Former U.N. ambassador enters N. Korea

WASHINGTON

New Mexico Gov. Bill Richardson, a former U.N. ambassador, became a surprise intermediary between the United States and North Korea, meeting last night in his state with two envoys from the communist country.

“I want to be able to help my country,” said Richardson, who was sworn in Jan. 1 as governor. He had visited North Korea on two diplomatic missions while he was still a member of Congress during the 1990s.

The initiative for the meeting was taken by North Korea’s deputy U.N. ambassador, Han Song Ryol. It came as the United States was awaiting a response from Pyongyang to meetings held Monday and Tuesday among U.S., South Korean and Japanese officials on the North Korean nuclear situation.

The United States offered in a joint statement to hold talks with North Korea on the dispute over its resumption of a nuclear weapons program.

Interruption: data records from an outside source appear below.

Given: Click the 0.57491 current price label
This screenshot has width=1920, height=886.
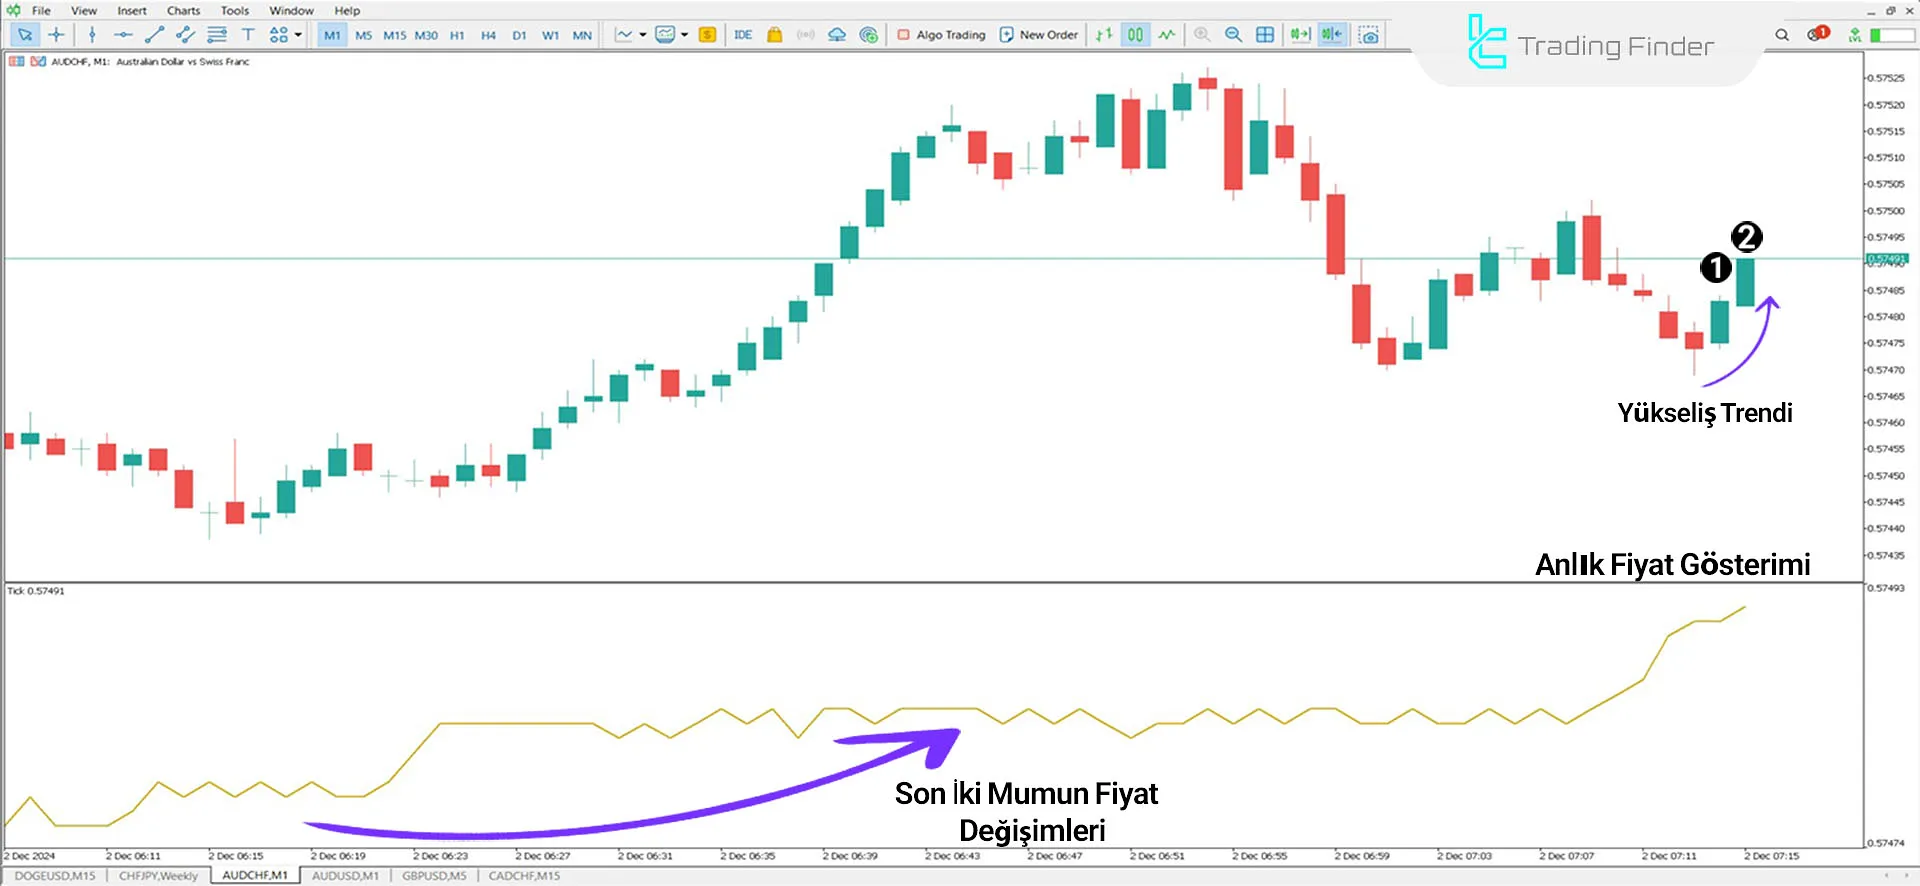Looking at the screenshot, I should (1886, 259).
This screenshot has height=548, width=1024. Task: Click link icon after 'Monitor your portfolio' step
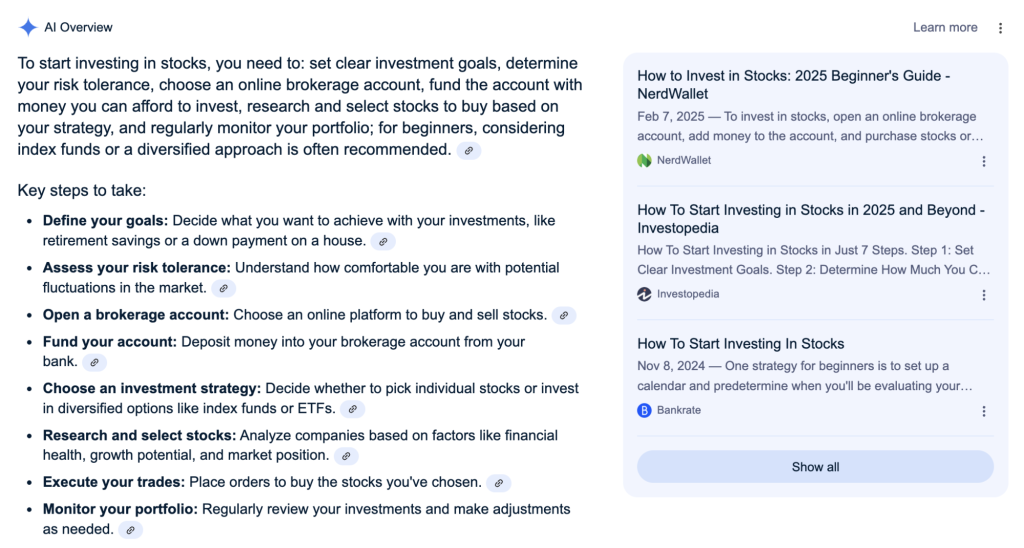[130, 531]
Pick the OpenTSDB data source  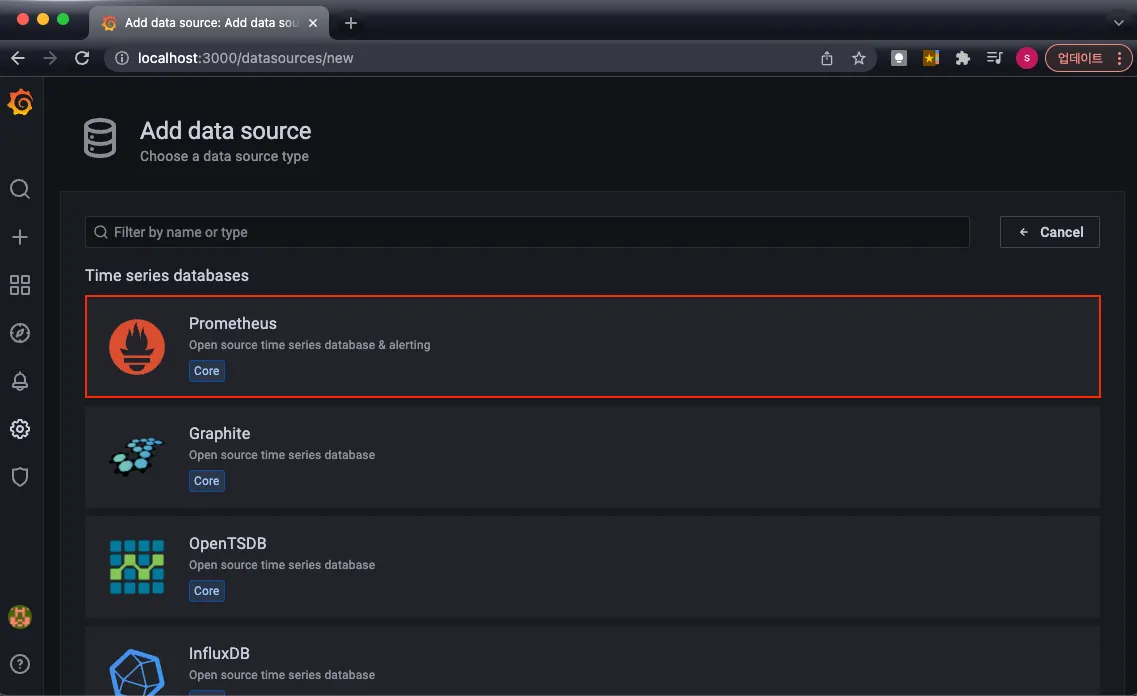[592, 566]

Richardson greeted the North Koreans outside the governor’s mansion in Santa Fe. They shook hands and went inside for what the governor’s spokesman described as a three-hour working dinner.

North Korean diplomats require U.S. permission to leave New York City, and Secretary of State Colin Powell granted it on Wednesday to facilitate the talks in Santa Fe, N.M. A second diplomat, Mun Jong Chol, was joining Han.

Bank workers support Venezuelan strike

CARACAS, Venezuela

Thousands of Venezuelan bank workers stayed home yesterday to support a nationwide strike seeking new presidential elections, further weakening the currency as analysts speculate the government of Hugo Chavez is running out of money.

Chavez supporters, meanwhile, attacked several opposition demonstrations at oil facilities around the country.

“Chavistas” attacked a rally outside a refinery in Cardon, 270 miles east of Caracas, wounding a 40-year-old worker and a 28-year-old demonstrator, said Luis Arends, a civil defense worker.

In Caracas, gunmen fired several shots and threw tear gas at an opposition rally. No one was hurt, and the rally resumed. There were no arrests.

Chavez supporters armed with machetes and sticks also prevented a demonstration at an oil facility in central Carabobo state, Globovision television reported. A minor clash occurred at a plant in Barinas state.

The nationwide strike begun Dec. 2 has shut thousands of businesses and brought Venezuela’s vital oil industry – a top U.S. supplier and once the world’s fifth-largest exporter – to a virtual halt. Gas has been imported.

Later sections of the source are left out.